Source material.
+++++

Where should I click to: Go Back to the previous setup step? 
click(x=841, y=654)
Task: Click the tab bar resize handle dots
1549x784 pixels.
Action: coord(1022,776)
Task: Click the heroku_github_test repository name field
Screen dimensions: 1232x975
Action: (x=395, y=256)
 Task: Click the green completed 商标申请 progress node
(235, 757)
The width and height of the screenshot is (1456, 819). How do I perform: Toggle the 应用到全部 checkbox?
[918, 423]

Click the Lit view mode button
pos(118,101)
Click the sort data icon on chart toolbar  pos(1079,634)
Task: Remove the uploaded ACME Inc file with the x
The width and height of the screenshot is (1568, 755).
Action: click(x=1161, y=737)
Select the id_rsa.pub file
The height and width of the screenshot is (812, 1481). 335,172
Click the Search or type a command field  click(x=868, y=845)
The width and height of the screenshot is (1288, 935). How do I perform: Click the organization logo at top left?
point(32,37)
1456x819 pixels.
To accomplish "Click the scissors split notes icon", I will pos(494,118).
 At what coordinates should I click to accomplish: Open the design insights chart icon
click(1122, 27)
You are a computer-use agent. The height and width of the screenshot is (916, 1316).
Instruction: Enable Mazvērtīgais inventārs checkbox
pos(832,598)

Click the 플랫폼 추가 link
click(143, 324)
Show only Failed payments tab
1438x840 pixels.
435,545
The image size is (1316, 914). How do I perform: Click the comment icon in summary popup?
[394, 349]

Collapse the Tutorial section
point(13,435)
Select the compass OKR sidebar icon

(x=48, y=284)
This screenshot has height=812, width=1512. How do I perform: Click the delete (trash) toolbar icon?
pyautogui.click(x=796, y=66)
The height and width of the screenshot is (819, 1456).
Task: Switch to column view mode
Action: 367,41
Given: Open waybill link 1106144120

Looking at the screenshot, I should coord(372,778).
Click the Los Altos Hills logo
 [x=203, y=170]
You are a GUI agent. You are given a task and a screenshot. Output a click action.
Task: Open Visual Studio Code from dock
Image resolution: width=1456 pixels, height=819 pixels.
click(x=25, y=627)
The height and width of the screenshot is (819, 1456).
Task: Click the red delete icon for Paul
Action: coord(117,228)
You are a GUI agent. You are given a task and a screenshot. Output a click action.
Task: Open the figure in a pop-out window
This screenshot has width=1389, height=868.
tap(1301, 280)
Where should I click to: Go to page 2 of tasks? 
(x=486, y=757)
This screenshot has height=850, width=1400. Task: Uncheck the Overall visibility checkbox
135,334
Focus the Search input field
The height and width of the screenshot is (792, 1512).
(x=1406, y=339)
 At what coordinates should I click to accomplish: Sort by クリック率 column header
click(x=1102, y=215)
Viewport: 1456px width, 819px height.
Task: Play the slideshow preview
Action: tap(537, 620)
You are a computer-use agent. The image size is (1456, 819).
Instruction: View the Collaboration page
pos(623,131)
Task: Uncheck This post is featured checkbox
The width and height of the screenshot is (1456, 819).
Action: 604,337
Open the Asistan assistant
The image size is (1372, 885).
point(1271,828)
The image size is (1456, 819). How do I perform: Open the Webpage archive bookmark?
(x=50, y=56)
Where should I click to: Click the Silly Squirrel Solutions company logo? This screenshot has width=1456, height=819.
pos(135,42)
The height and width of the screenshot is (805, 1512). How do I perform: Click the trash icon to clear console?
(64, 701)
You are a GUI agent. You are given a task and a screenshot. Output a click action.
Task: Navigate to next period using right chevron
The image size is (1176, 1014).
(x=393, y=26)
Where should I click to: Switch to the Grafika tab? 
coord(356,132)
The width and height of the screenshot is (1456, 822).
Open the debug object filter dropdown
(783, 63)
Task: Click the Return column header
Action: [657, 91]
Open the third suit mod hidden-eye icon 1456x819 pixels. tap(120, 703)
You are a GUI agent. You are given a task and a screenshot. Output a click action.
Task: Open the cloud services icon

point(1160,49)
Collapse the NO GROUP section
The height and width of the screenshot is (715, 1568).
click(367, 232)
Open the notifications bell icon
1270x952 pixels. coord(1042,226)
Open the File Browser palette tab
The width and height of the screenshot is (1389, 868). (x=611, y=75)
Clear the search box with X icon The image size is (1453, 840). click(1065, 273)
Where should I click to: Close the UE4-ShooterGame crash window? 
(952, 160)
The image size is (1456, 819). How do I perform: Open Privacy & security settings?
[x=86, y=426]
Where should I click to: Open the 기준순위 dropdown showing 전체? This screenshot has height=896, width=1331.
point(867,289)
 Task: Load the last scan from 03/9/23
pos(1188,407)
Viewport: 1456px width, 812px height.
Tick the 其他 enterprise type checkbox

+++++

Where does the word "with" occur in the records? Return every line that holds it.

Finished exercise.
Task: Remove the uploaded ACME Inc file with the x
Clear the search box with X icon The image size is (1453, 840). click(1065, 273)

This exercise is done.